## What the task requires
Exactly the lines from the beginning of the records to the line with "This screenshot has width=1094, height=601.", both ends included, are to be given again, and pictures are to be left out.

## Extracted data
..........
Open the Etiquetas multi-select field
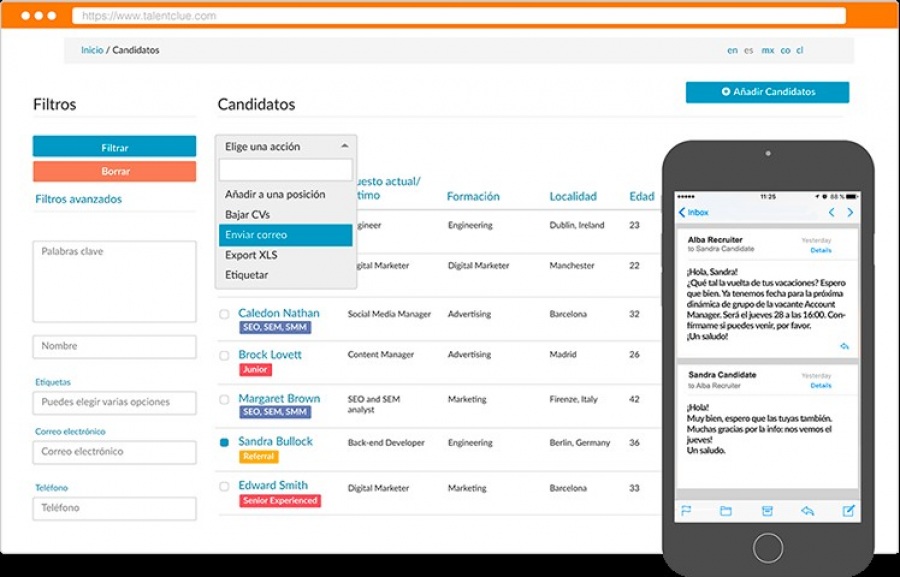[114, 403]
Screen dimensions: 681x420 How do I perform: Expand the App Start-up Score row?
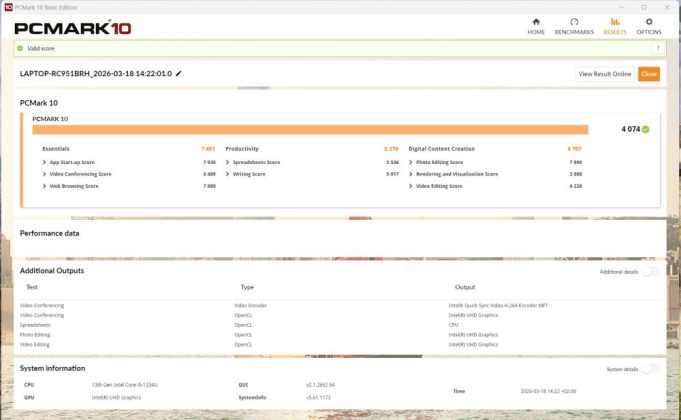pyautogui.click(x=45, y=162)
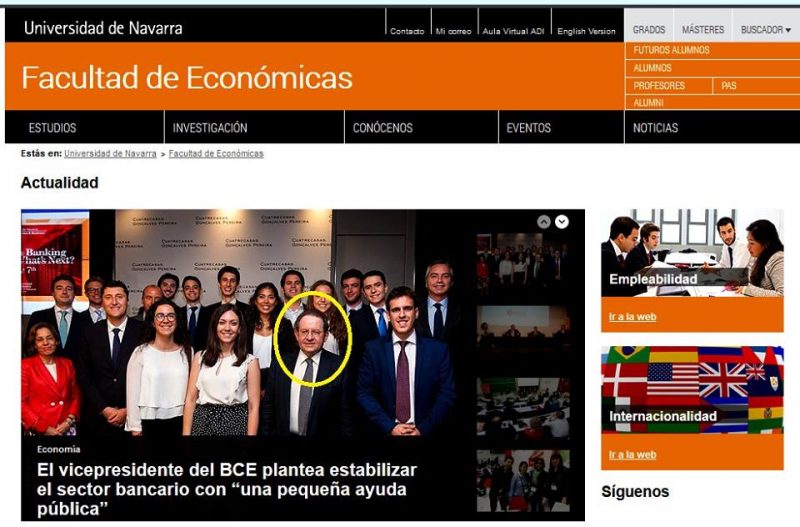Open the CONÓCENOS menu

(x=383, y=128)
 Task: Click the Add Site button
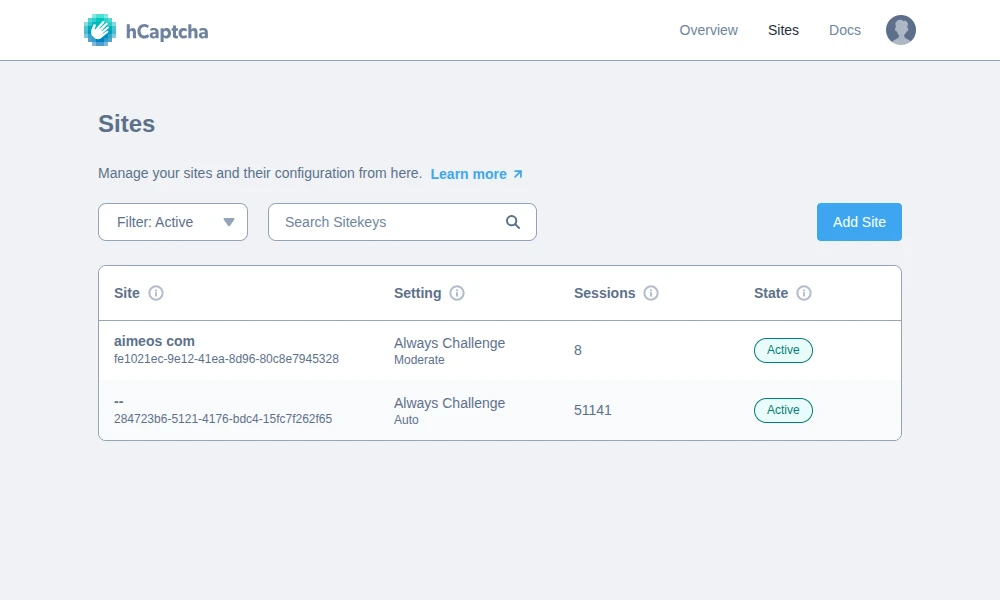(859, 222)
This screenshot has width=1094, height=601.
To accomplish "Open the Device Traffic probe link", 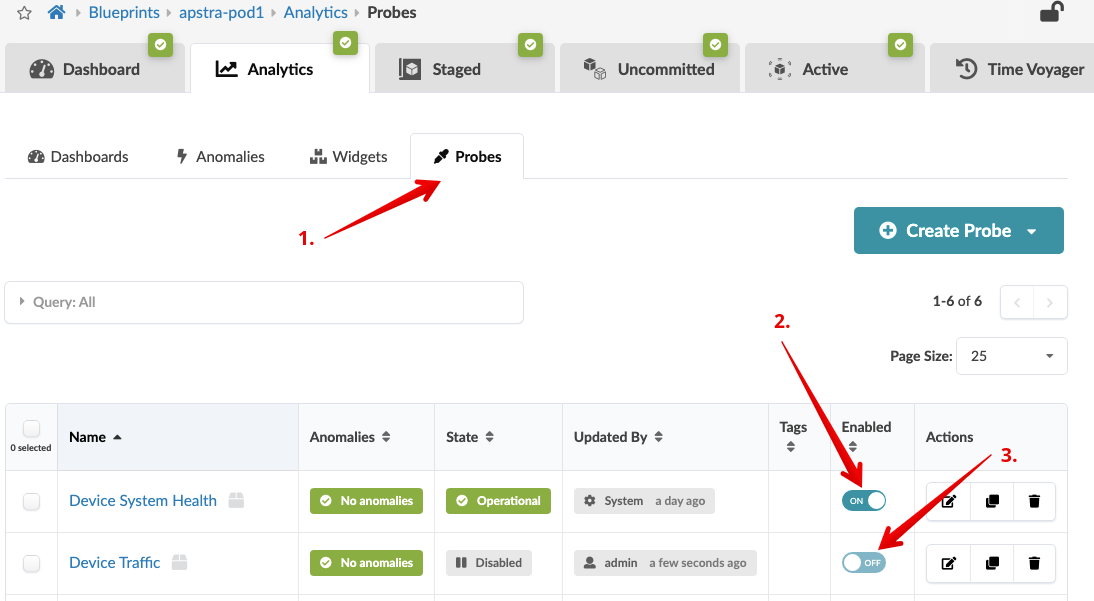I will [114, 563].

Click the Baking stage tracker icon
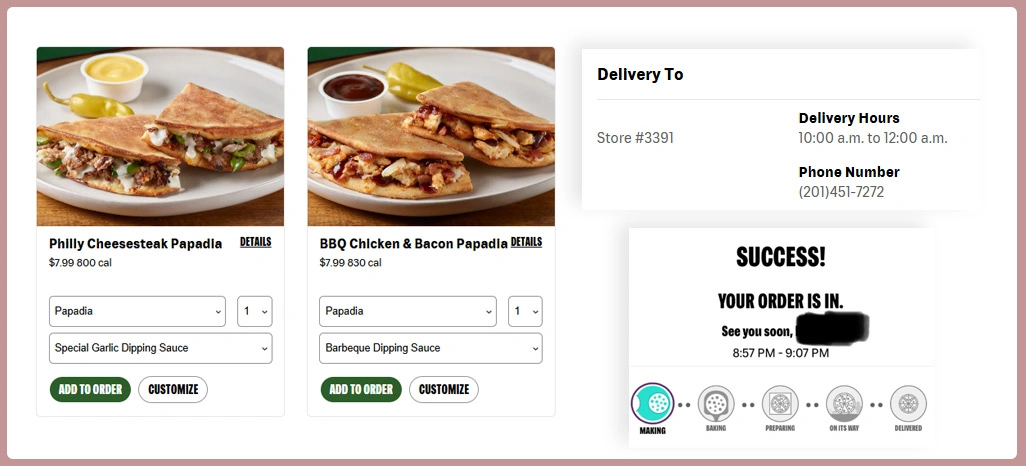[716, 404]
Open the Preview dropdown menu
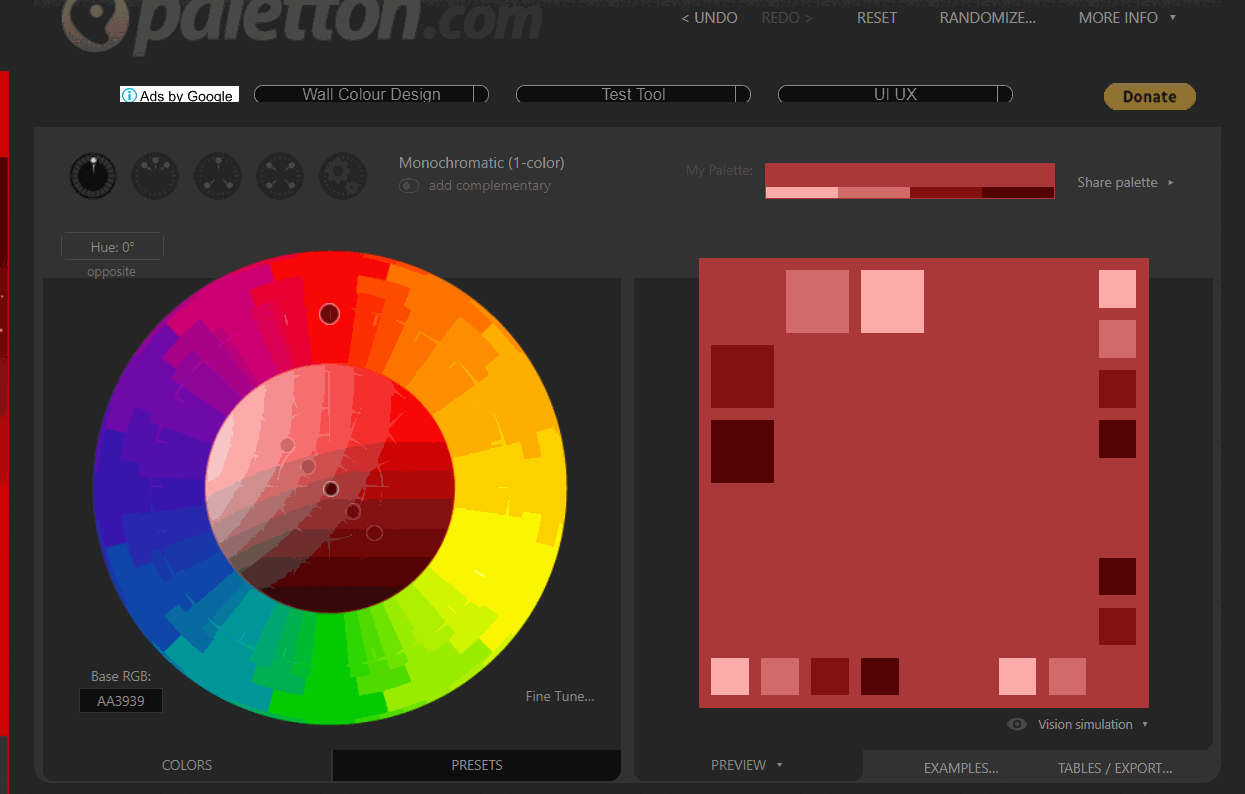 coord(746,765)
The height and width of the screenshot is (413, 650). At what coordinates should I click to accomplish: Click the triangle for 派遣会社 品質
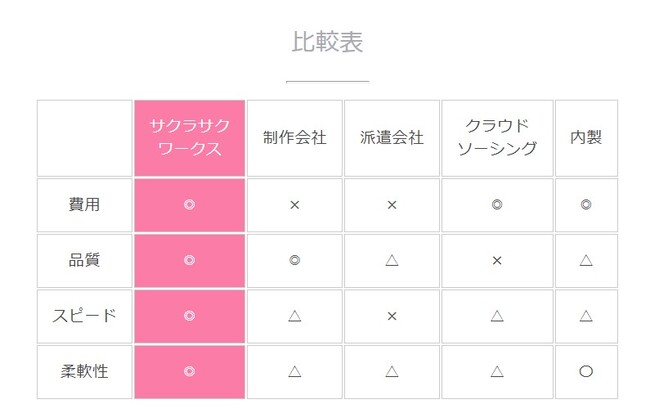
..........
## Exercise output
Open the Etiquetas multi-select field
[114, 403]
Screen dimensions: 681x420 How do I perform: Expand the App Start-up Score row?
pyautogui.click(x=45, y=162)
Open the CONÓCENOS menu

(x=383, y=128)
 Task: Click the Add Site button
(859, 222)
This screenshot has width=1094, height=601.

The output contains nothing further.